By Paul Siekor
I’d spent my pocket money
on a copy of Michener’s The Source.
I loved the gleaming candelabrum
on the cover.
I admired the book’s Dickensian, Biblical length,
its comforting heaviness in my hand.
I anticipated taking it to bed
for hours of reading,
engrossed in its folds
the smell of new-book print
and the feel of the laminated
cover under my fingers.
Before I had a chance
Uncle Isaac came to tea.
We treated him like the
Lord of the Manor. In my father’s absence
He supported Grandma, Mother and me
in Grandma’s gloomy old cottage
with an outside loo
(I’m going where the Kaiser goes, Grandma would say)
and no bathroom.
A bill never sullied the doormat:
gas, electricity, taxes
Lord Uncle Isaac paid them all.
We didn’t have a phone or TV.
We didn’t have a fridge.
We certainly didn’t have a car.
Uncle Isaac had a big house and a maid
And owned commercial property.
How he ever became wealthy
is a mystery I couldn’t understand.
All I knew about money was that
It didn’t grow on trees
and certainly not
in the ragwort-smothered front yard.
Or that sometimes somebody
won big on the horses or the football pools.
He never told us his business
but wanted to know ours
down to the last ha’penny.
Once a week he would come for tea
which was always cake, then bread and jam.
Posh jam, my favourite: black cherry.
I wouldn’t eat any because he licked the spoon
and put it back in the jar
staking his sticky claim on it. Once a year,
Mother would buy a pot of black cherry jam
for us and hide it away, not to be confused
with Uncle’s holy petri dish.
After tea he would dole out an allowance
for Mother and pocket money for me.
This time he spotted my book on the table,
unread, and asked to borrow it.
Months went by, and I tried to imagine
the tales I was missing. The book
was its own story now, commandeered,
location unknown, condition unknown.
No intelligence or proof of life.
Unwritten family rules
said I couldn’t mention it.
Eventually, it returned.
Given to me as part of the ritual dole-out
with the usual ten-shilling note
tucked shamefully inside.
No overdue book fine.
I had to thank him and put the book
in its bedraggled state on the sideboard.

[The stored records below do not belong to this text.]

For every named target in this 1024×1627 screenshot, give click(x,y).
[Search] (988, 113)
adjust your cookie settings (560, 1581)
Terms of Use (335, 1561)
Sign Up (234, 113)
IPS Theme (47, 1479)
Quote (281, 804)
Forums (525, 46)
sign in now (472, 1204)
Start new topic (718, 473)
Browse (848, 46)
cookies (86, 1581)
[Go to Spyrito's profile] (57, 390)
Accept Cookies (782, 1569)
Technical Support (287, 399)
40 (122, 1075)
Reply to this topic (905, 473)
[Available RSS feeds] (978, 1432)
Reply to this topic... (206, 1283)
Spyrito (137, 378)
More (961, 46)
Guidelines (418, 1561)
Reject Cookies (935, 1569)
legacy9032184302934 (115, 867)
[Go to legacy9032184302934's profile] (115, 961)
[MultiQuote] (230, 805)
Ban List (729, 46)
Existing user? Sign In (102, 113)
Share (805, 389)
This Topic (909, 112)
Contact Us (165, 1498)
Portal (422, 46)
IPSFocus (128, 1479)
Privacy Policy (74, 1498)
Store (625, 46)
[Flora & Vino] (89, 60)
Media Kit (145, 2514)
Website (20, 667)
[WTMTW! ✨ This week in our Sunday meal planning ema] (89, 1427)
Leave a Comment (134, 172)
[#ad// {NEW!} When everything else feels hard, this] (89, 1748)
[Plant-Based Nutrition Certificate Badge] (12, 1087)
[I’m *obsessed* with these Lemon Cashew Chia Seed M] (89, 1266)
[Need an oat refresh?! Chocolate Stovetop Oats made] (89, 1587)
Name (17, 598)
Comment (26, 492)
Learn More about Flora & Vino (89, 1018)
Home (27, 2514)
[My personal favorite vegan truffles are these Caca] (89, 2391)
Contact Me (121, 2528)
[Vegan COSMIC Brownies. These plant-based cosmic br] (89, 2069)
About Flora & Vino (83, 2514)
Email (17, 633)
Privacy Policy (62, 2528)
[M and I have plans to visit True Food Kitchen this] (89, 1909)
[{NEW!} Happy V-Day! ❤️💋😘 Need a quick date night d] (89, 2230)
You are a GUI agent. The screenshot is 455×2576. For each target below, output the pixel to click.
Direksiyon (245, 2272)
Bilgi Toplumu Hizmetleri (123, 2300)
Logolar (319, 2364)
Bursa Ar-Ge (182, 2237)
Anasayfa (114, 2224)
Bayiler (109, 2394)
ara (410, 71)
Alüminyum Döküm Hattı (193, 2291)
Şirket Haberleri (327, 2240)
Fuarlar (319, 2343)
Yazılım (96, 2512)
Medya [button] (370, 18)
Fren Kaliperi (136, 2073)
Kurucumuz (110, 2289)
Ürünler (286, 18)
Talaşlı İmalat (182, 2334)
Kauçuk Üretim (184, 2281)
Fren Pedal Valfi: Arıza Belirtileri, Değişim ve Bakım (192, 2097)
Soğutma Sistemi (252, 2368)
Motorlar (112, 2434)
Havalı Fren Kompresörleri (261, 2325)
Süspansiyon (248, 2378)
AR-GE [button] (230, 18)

He didn’t approve of books on tables.
It was rude to be too enthusiastic
about literature, to mix mind food
with belly food.
It was even ruder to have a mind.
Later, tears fell as I held the pages,
some dog-eared, some stained with tea,
or at least what I thought was tea.
The odd mustard-coloured spot.
One or two reddish stains. Sherry? Port wine?
The spine was twisted, its scoliosis
obvious from the side. The corners
of the laminate peeling, exposing the paper flesh
going grey at the edges before its time.
Dog hairs. The sickly smell of stale tobacco.
The last third of the book obviously unread.
Enjoyed and then abandoned
As the narratives began to get too close for comfort.
My beautiful book. I didn’t know
how to heal it. I couldn’t replace it
because Uncle might have noticed.
I wanted it to be new again.
I could no longer take it to bed,
but read it at the scrubbed bare wood kitchen table.
I wanted my hands to be the only ones
to touch it, to caress it,
not for it to look and smell
as if it had been violated
by a shipload of drunken pirates.
I couldn’t kiss it better.
I could just
read it
and weep,
for the tragedies within,
for the abused book that now held them all,
past, present and future.
Paul Siekor is the pen name of an autistic writer diagnosed in his early 60s. Since his diagnosis, his poetry has been published in The Reluctant Elfqueen blog, in Plague 2020: A World Anthology of Poetry and Art About Covid-19 and in Literature for the People magazine. He lives in Cornwall, UK.